Running Modern LLMs Without a GPU

Most teams talk about CPU inference like it is a temporary fallback. In practice, it is often the first real production environment because procurement, policy, and budget move slower than product demand.

The useful question is not, "Can CPU beat GPU?" It cannot.
The useful question is, "Can this product meet user expectations with CPU constraints?" In many internal workloads, the answer is yes.

CPU-first works when request shape is controlled and latency is treated as a product contract, not a best effort.

Where CPU works well, and where it struggles

CPU deployments fail when every request is allowed to become a long, open-ended generation path. They succeed when teams intentionally bound context, output size, and concurrency behavior.

Workload pattern	CPU viability	Why
Retrieval-grounded Q and A with bounded context	Strong	Predictable token counts and stable response paths
Structured extraction and classification	Strong	Short outputs and repeatable prompt templates
Internal copilots at moderate concurrency	Moderate to strong	Works with queue controls and clear admission limits
Long-form creative generation at high concurrency	Weak	Tail latency and queue pressure grow quickly
Tool-heavy chains with serial external calls	Mixed	Orchestration latency often dominates model time

This is why CPU performance is usually a system design issue before it is a model issue.
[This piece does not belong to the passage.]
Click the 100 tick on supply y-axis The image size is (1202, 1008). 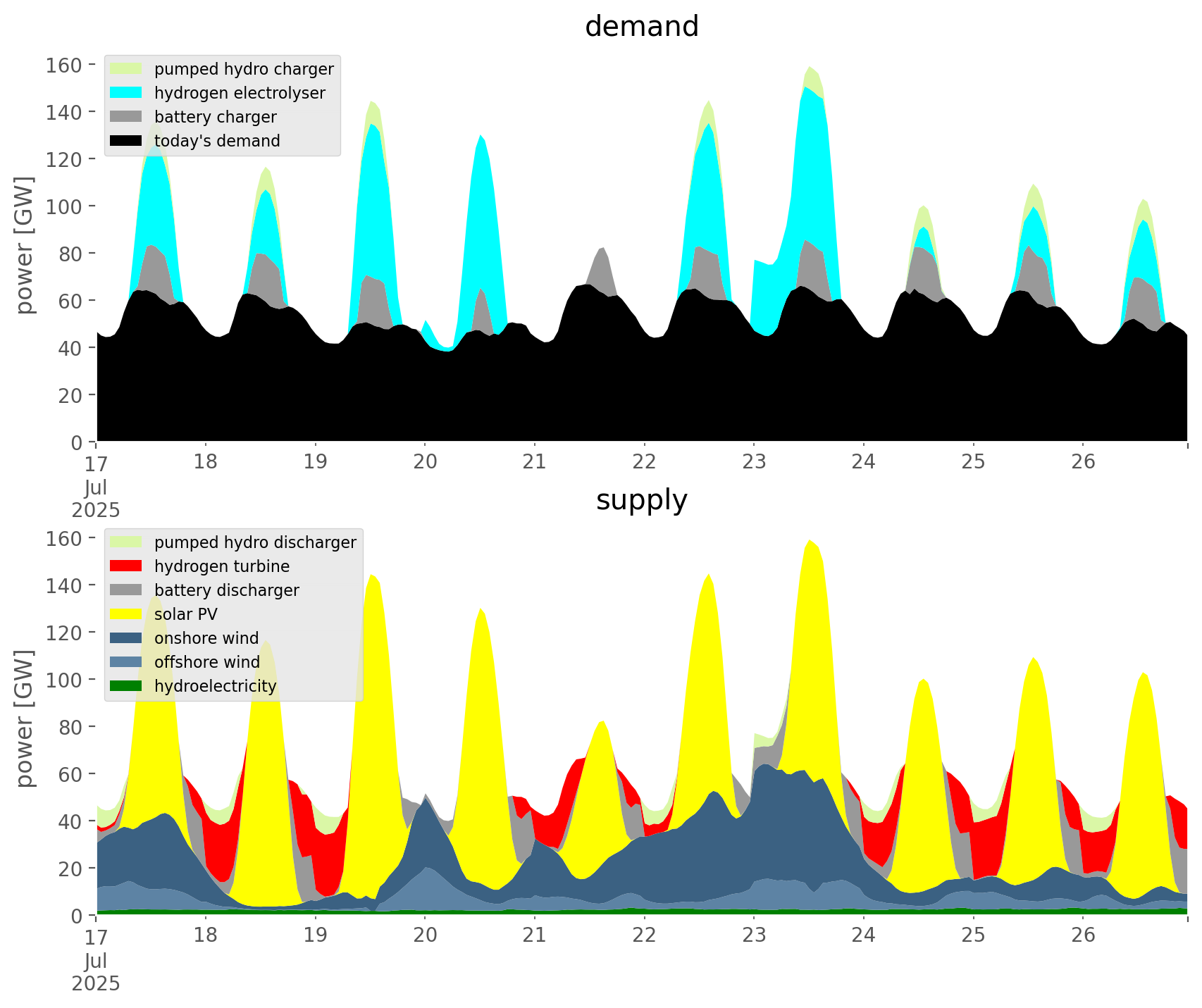[64, 680]
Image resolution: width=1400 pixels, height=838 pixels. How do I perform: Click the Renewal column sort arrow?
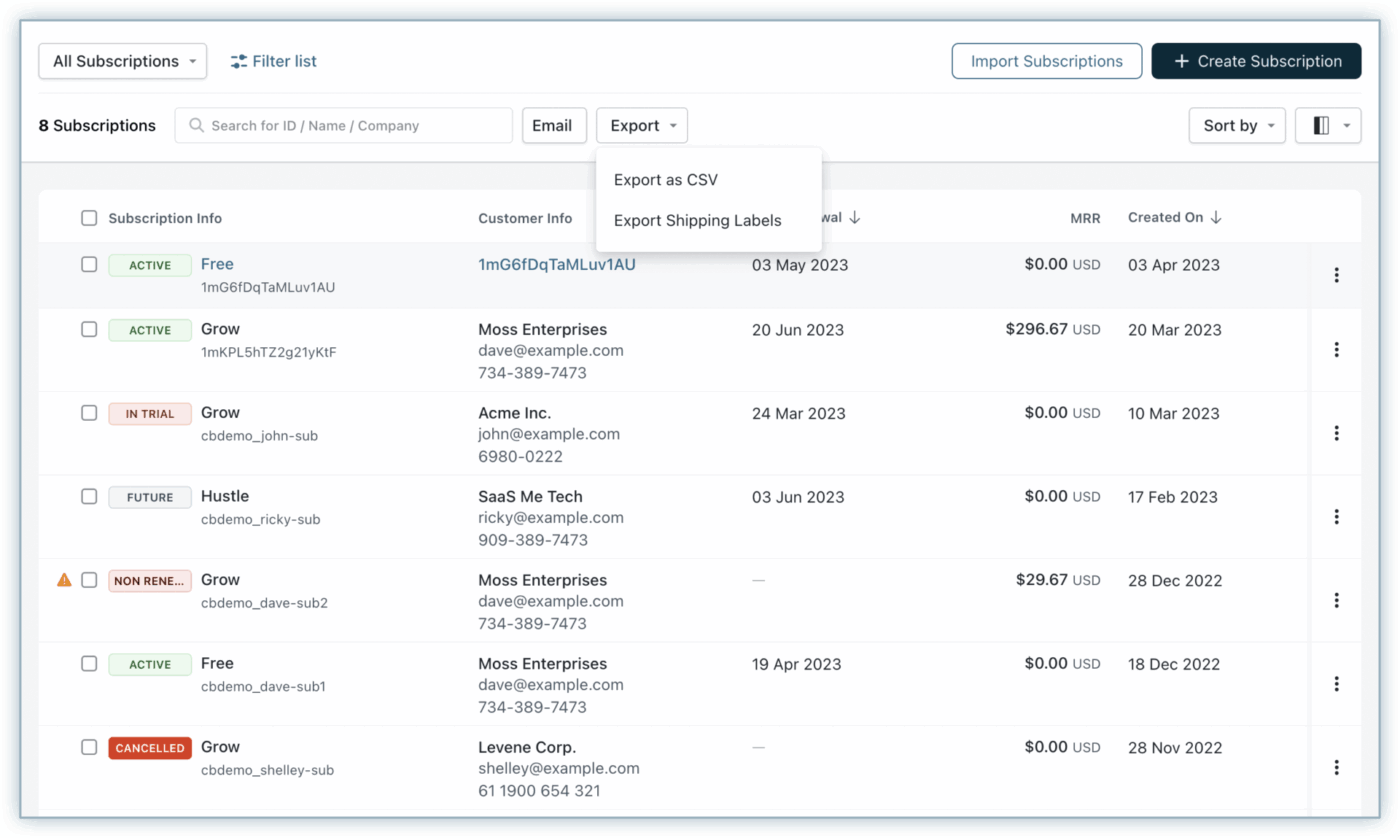(857, 217)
The architecture pattern that keeps latency sane

The most reliable pattern is role separation. A smaller model handles light routing and normalization tasks, while a medium model handles the final grounded response. That avoids spending expensive generation cycles on requests that could have been resolved earlier in the pipeline.

Request shaping matters just as much. Hard token ceilings, retrieval limits, and fast-fail behavior for over-budget requests give you predictability that raw benchmark tuning cannot.

inference:
  max_input_tokens: 2200
  max_output_tokens: 320
  queue_timeout_ms: 12000
  cancel_on_client_disconnect: true

retrieval:
  max_chunks: 8
  rerank_top_n: 4

routing:
  default_path: "small_model_then_medium_model"
  over_budget_behavior: "return_short_answer_with_source_links"
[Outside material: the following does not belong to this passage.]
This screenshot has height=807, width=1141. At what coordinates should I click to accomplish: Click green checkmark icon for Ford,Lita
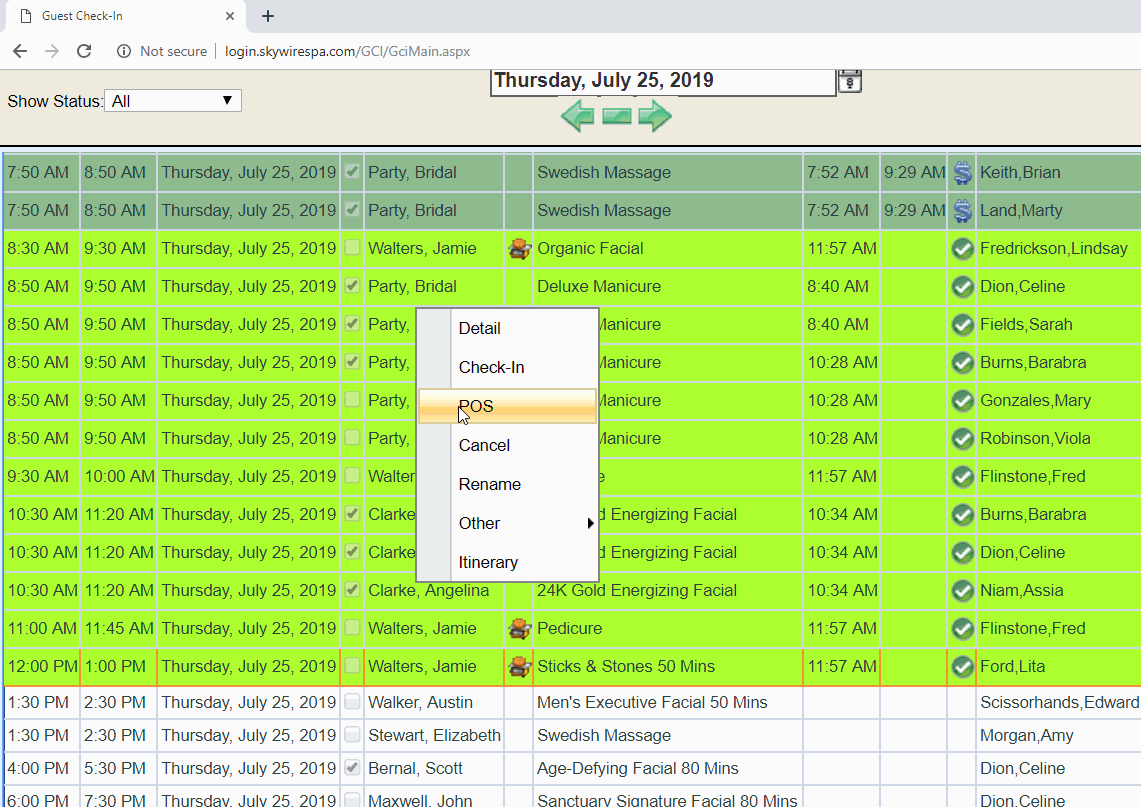(962, 667)
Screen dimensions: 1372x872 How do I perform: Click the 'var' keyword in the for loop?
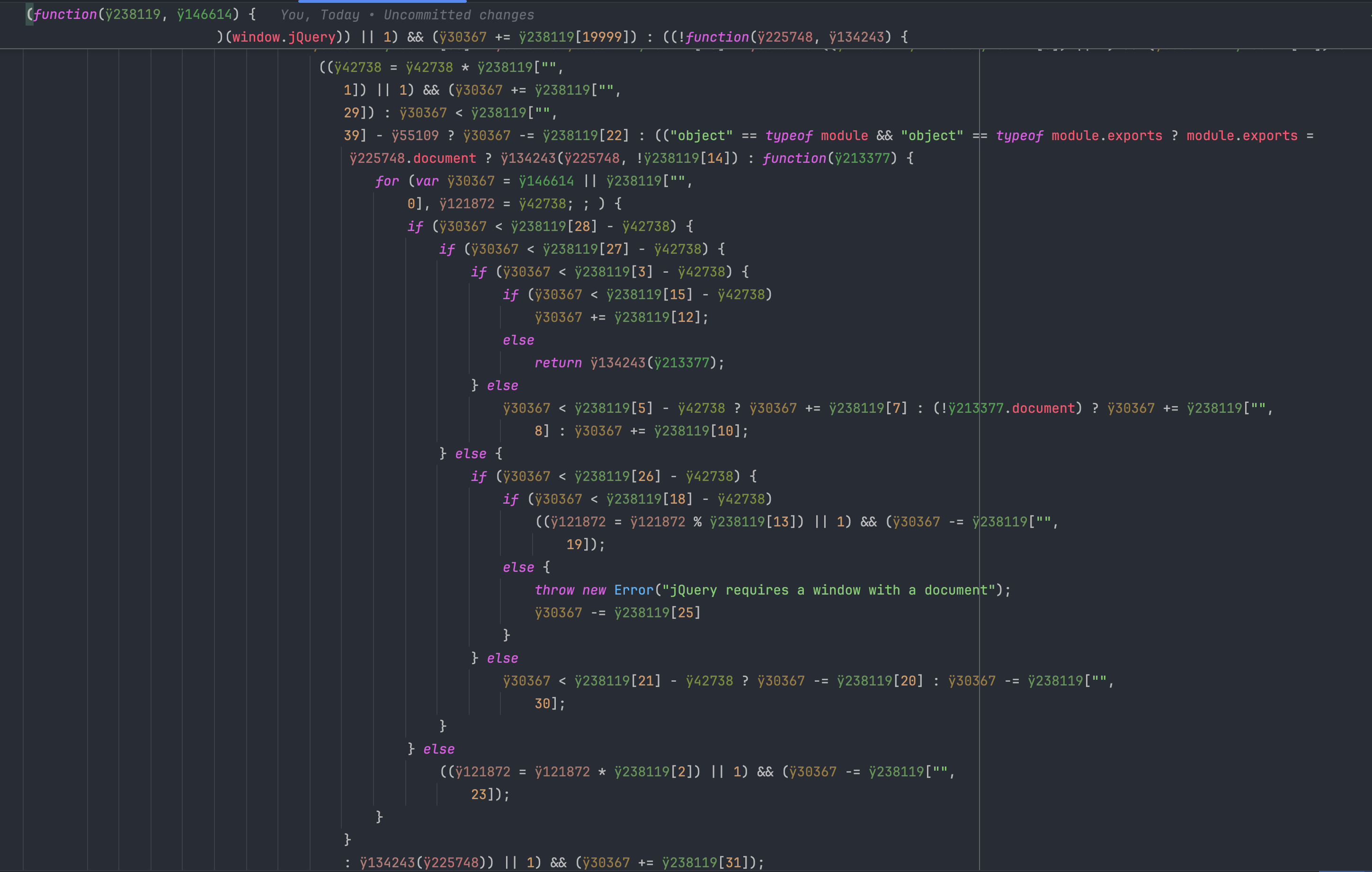(427, 181)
Configuration like this is not glamorous, but it prevents the majority of runaway latency incidents.

Measure phases, not a single latency number

A single end-to-end metric hides where CPU systems actually degrade. You want phase-level visibility so the team can separate queue pressure from retrieval delay from generation delay.

type CpuPhaseMetrics = {
  submitToAckMs: number
  queueWaitMs: number
  retrievalMs: number
  generationMs: number
  completeMs: number
  route: string
}

export function recordCpuInferenceMetrics(m: CpuPhaseMetrics) {
  trackEvent('cpu_inference_phase_metrics', {
    route: m.route,
    submit_to_ack_ms: m.submitToAckMs,
    queue_wait_ms: m.queueWaitMs,
    retrieval_ms: m.retrievalMs,
    generation_ms: m.generationMs,
    complete_ms: m.completeMs,
  })
}

When queue wait is rising faster than generation time, you have a capacity and admission problem. When generation dominates, you have a request-shaping or model-path problem.
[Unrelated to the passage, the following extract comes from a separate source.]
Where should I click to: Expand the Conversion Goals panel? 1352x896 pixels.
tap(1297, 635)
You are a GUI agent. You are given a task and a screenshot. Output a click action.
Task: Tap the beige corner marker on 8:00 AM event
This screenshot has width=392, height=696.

What good runtime telemetry looks like

Operational triage gets much faster when each request emits a compact, structured payload.

{
  "request_id": "rq-7f3b2c",
  "route": "small_model_then_medium_model",
  "tokens_in": 1840,
  "tokens_out": 241,
  "queue_wait_ms": 920,
  "retrieval_ms": 310,
  "generation_ms": 2870,
  "status": "ok"
}

That gives you enough signal to answer, in one glance, whether the system is compute-bound, queue-bound, or orchestration-bound.

When GPU migration is the right move

CPU-first should not become CPU-only dogma. Move to GPU when product thresholds are consistently missed after request shaping and queue controls are already in place.

Typical triggers are persistent p95 latency beyond SLA, queue waits that break interaction flow, or quality requirements that need larger models than CPU can serve economically.

Final note

Running modern LLMs without a GPU is a valid production strategy, not a stunt. The teams that succeed are not the ones with the cleverest benchmark screenshots. They are the ones that treat latency budgets, admission control, and request design as core product engineering.